FAQ

Frequently Asked Questions

FAQ on data pre-processing

Does SplineOmics handle missing values?

Yes. SplineOmics can handle missing values gracefully because it uses limma as the statistical engine for model fitting and differential analysis. The limma package is designed to work with incomplete expression matrices — missing values are simply ignored when estimating model parameters and computing contrasts, without causing errors.

This means you do not necessarily need to impute or remove features with a few missing entries before running SplineOmics.
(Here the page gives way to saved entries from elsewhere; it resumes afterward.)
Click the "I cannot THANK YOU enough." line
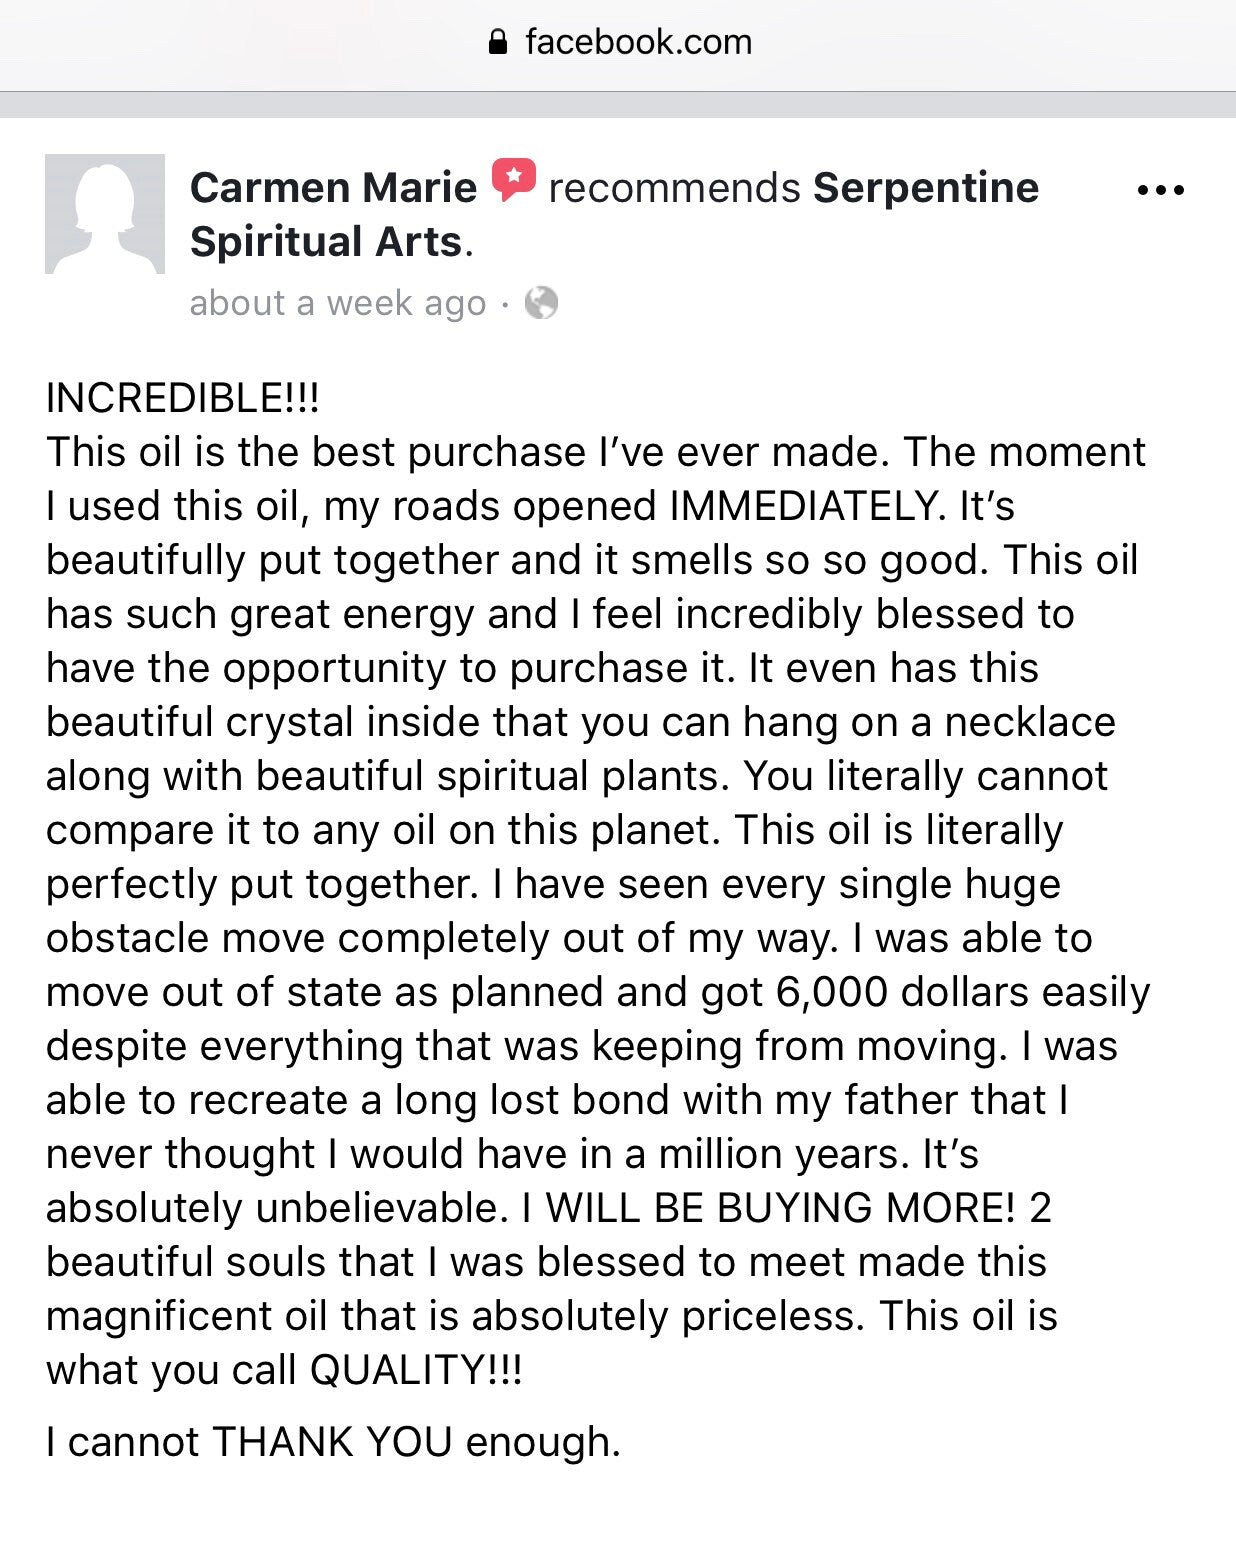1236x1556 pixels. point(333,1442)
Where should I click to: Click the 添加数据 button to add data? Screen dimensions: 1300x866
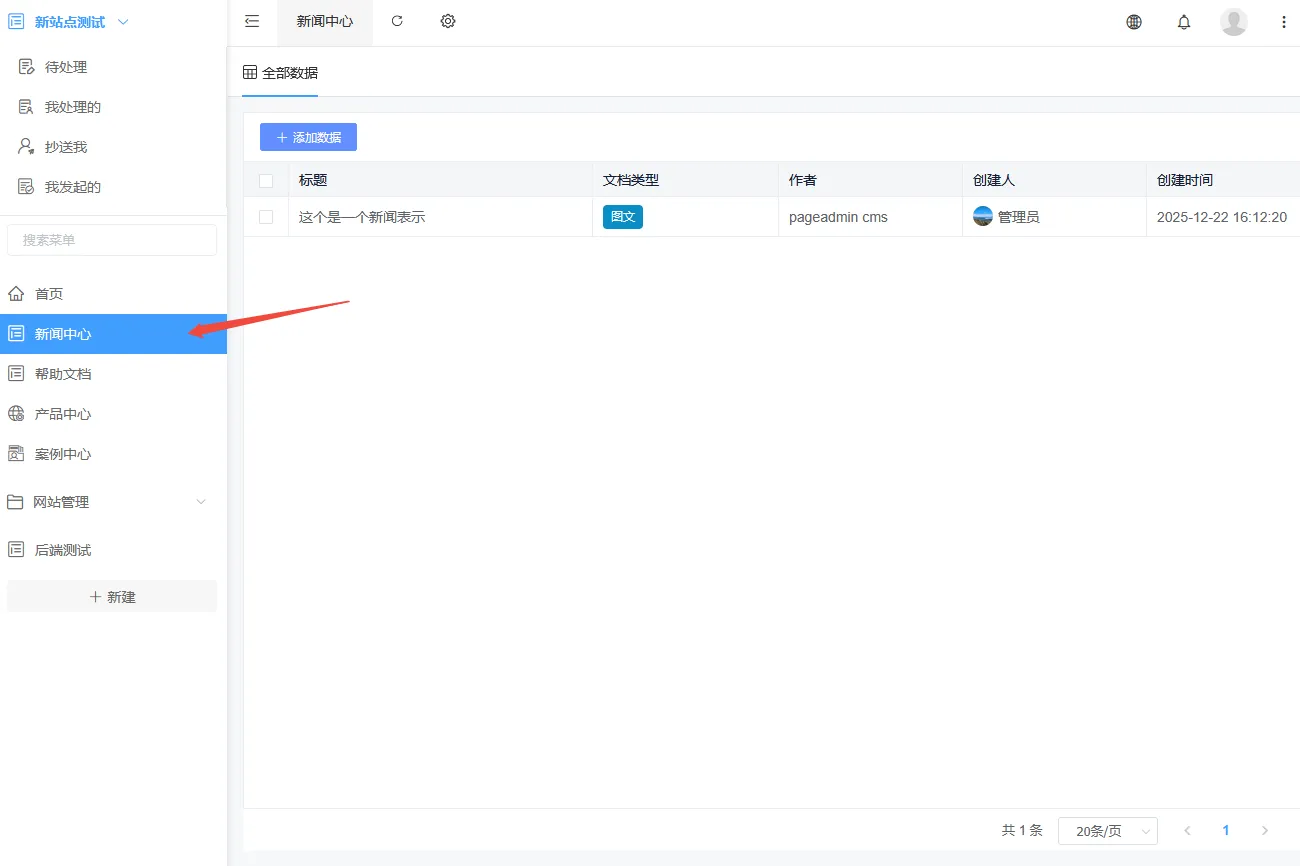click(x=307, y=137)
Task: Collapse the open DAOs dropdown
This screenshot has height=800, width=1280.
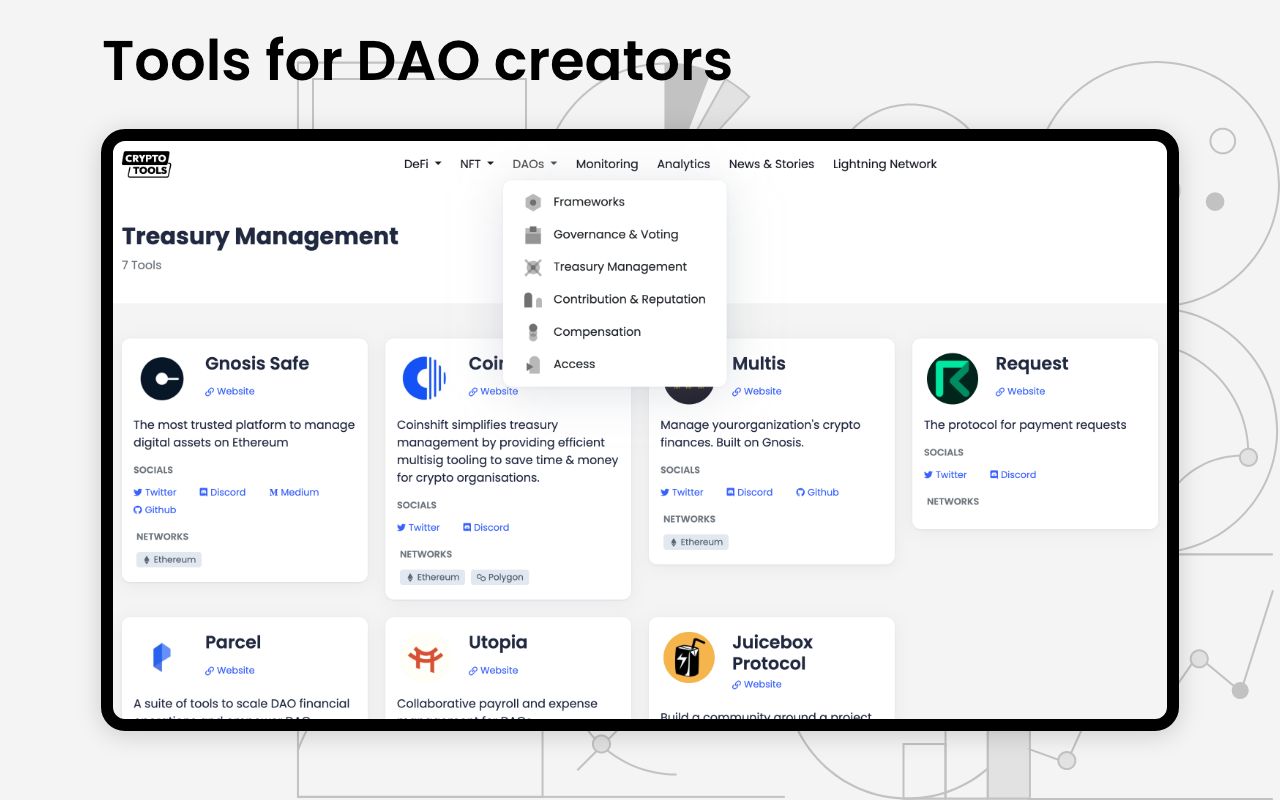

However, if a feature has too many missing values (for example, across most samples), consider removing it.

FAQ on parameter selection

Which design formula should I use?

The choice of design formula depends on your experimental setup and on whether you want to model your conditions independently or jointly.

Isolated designs (no interaction between condition and time)
Use this when you want to analyse each condition completely separately, for example, to get independent spline fits for each treatment.
In this case, SplineOmics will simply process each dataset sequentially for convenience, so you do not need to run the code twice.
This approach is ideal when you do not expect conditions to share information or influence one another.
Integrated designs (conditions modelled jointly with a time interaction)
Use this when you want to fit all conditions in a single model and allow their time trends to differ through an interaction term between condition and time.
With this approach, datasets are modelled jointly and can borrow statistical power from each other, leading to more stable variance estimates and more sensitive detection of shared temporal patterns.
This also enables access to the full range of limma result categories, including category 2 and category 3 results (see the vignette on limma result categories).

Should I use B-splines or natural cubic splines?

Both spline types can model smooth trends across time or another continuous variable, but they differ in how local their flexibility is.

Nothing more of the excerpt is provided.